*Cristina Bonorino é Professora Titular de Imunologia da PUCRS e Pesquisadora 1C do CNPq. Escreve mensalmente.
Herdei de meu pai e de minha mãe a cor dos meus olhos, mistura dos genes dos dois. Isso a gente chama de transferência genética vertical, DNA que passa dos ancestrais aos descendentes. Mas aposto que poucos sabem da transferência genética horizontal - em que material genético pode passar de um ser de uma espécie para outro de espécie diferente. Um exemplo comum são genes de resistência a antibióticos que nós humanos podemos trocar com bactérias que nos infectam ou, ainda, genes de resposta imune que os vírus podem "roubar" da gente. Sim, somos infectados por vírus que muitas vezes passam entre nós, mosquitos, porcos, galinhas, ocasionalmente levando genes de um organismo para outro! Por isso ensino meio brincando aos meus alunos que somos transgênicos naturais.
Mas só meio brincando. Porque é verdade. Para confeccionar os primeiros organismos transgênicos, antes tivemos que entender como os vírus fazem essa transferência, e depois copiamos isso, com uma tecnologia que chamamos de biologia molecular ou biotecnologia. Nada de novo, imitamos mesmo. E, ao entender como funciona, não nos sentimos ameaçados por essa tecnologia usada hoje para modificar inclusive alimentos. Por que não usá-la para deixar uma fruta mais doce ou um grão mais nutritivo? Claro que os efeitos são continuamente estudados. Por exemplo, transgenia para conferir resistência a pragas. Pode um inseto polinizador transferir esse material genético para outras espécies de plantas? Sim, porque o mesmo inseto faz isso com os genes da planta há centenas de milhares de anos. E foi assim que a planta coevoluiu com seu polinizador.
No mês passado, a Câmara dos Deputados aprovou um projeto de lei do deputado Luiz Heinze (PP/ RS) que modifica o rótulo dos alimentos que possuem transgênicos em sua composição.

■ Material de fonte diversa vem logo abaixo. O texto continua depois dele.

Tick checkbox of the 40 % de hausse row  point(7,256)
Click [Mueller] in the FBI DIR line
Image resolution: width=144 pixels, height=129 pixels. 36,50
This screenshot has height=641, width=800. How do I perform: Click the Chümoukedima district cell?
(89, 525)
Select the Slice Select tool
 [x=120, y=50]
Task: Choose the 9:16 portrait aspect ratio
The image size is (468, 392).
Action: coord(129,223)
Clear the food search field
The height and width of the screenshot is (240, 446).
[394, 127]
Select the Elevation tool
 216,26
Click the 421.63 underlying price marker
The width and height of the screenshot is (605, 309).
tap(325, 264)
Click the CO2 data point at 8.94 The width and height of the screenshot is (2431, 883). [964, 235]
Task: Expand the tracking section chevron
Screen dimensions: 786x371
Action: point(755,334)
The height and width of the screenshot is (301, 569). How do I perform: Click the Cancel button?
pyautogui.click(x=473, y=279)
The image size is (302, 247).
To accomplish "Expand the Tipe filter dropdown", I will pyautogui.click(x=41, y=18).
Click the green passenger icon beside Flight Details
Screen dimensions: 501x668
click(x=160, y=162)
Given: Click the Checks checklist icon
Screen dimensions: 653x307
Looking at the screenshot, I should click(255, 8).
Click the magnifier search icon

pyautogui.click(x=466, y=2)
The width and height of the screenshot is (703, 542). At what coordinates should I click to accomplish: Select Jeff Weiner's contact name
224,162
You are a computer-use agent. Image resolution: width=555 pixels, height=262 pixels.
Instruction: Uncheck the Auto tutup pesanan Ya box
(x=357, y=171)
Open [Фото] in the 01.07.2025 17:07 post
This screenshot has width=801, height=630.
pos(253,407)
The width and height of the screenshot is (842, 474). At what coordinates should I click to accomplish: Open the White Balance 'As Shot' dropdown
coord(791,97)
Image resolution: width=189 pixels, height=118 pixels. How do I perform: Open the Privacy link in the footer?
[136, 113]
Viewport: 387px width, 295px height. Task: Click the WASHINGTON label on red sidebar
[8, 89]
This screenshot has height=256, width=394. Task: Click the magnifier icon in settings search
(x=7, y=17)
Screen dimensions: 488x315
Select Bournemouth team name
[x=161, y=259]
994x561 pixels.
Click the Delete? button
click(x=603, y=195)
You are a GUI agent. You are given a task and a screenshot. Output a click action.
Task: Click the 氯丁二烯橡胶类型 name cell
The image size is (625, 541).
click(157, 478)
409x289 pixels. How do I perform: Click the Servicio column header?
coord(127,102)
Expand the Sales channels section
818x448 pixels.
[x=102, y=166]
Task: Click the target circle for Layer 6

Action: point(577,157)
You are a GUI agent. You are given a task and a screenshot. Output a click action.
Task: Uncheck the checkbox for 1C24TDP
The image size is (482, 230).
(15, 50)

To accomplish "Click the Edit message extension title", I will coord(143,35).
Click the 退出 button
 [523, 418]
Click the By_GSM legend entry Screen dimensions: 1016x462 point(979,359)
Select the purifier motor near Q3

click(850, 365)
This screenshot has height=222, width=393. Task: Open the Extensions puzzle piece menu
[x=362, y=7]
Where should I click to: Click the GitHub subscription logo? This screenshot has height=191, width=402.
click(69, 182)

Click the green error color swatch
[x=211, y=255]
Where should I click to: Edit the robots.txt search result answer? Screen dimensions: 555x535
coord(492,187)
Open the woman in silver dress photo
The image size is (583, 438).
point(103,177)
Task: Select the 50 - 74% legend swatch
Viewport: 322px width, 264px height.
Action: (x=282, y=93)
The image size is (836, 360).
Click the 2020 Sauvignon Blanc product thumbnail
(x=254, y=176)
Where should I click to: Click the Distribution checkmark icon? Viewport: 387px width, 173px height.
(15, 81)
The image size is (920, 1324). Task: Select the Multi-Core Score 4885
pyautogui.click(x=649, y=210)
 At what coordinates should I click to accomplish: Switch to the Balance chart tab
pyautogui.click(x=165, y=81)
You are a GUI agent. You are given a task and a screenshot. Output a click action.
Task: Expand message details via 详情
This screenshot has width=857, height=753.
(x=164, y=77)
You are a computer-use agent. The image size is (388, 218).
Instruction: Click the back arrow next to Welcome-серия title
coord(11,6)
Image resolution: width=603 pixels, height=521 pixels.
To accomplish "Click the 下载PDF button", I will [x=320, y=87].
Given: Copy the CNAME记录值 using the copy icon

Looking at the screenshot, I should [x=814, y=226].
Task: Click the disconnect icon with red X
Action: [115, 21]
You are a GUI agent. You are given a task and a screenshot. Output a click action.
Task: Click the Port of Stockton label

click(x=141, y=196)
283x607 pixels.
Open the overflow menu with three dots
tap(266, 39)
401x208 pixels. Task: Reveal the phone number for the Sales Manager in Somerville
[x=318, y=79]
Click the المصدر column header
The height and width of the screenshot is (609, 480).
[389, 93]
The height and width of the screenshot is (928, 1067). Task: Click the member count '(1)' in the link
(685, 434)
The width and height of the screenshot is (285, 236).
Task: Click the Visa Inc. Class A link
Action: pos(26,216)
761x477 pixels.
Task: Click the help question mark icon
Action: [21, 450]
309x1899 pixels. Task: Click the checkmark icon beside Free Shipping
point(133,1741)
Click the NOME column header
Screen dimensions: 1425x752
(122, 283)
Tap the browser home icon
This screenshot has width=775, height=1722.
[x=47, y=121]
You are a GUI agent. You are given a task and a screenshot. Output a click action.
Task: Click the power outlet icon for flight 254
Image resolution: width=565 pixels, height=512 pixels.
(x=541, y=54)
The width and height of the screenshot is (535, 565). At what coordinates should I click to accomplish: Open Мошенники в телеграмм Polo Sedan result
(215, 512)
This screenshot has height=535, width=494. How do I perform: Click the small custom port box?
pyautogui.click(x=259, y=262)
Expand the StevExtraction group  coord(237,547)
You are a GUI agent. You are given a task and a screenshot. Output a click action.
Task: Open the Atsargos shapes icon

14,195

Atualmente existe um símbolo, um triângulo amarelo com um "T", que indica presença de produtos geneticamente modificados. O projeto prevê que o símbolo seja substituído pela informação escrita na embalagem - mas não especifica o tamanho da letra. O argumento é de que o símbolo usado indica perigo, ao invés de informar. A verdade é que poucas pessoas já viram ou notaram esse símbolo - e muitas das que viram, não sabem o que significa. As pessoas que apoiam esse projeto de lei não parecem preocupadas em realmente esclarecer as pessoas sobre o assunto - ao contrário, parecem querer esconder a informação da transgenia.
Não é impossível usar tecnologia, ter lucro e ao mesmo tempo educar as pessoas. Temos o direito de saber - e escolher - se o que comemos é ou não transgênico. A transgenia é hoje componente importante de um gigantesco mercado econômico. Por que não estamos investindo em esclarecer sobre essa tecnologia para que nossos gestores façam escolhas que regulamentem o seu uso a nosso favor? Varrer a informação para baixo do tapete é não apenas um desserviço ao consumidor, mas um tiro no pé para os produtores brasileiros. Os mercados europeus têm regras claras para o uso de produtos transgênicos, e o fato de não apresentarmos claramente nossos produtos neste aspecto transpira falta de seriedade.
Qualquer tecnologia - genética, nuclear, farmacológica - pode ser utilizada para melhorar ou piorar a vida humana. Contudo, apenas ao entendermos profundamente como ela funciona poderemos criar mecanismos que garantam que será empregada para gerar o máximo de benefícios e o mínimo de danos. E portanto não importa se alguém acredita que transgenia faz mal, ou não faz mal nenhum - importa estudar e controlar o seu uso, como dever ser feito com medicamentos e energia nuclear.
Recentemente, aprendemos a usar um sistema genético das bactérias que expulsa o material genético dos vírus que as infectam. Em menos de cinco anos, isso levou ao desenvolvimento de uma tecnologia com potencial de corrigir falhas cromossômicas em embriões. Ao invés de temer este importante avanço, cientistas do mundo inteiro renovam seu entusiasmo, pedem cautela e ética para o seu uso, mas comemoram confiantes a expansão de mais esse horizonte.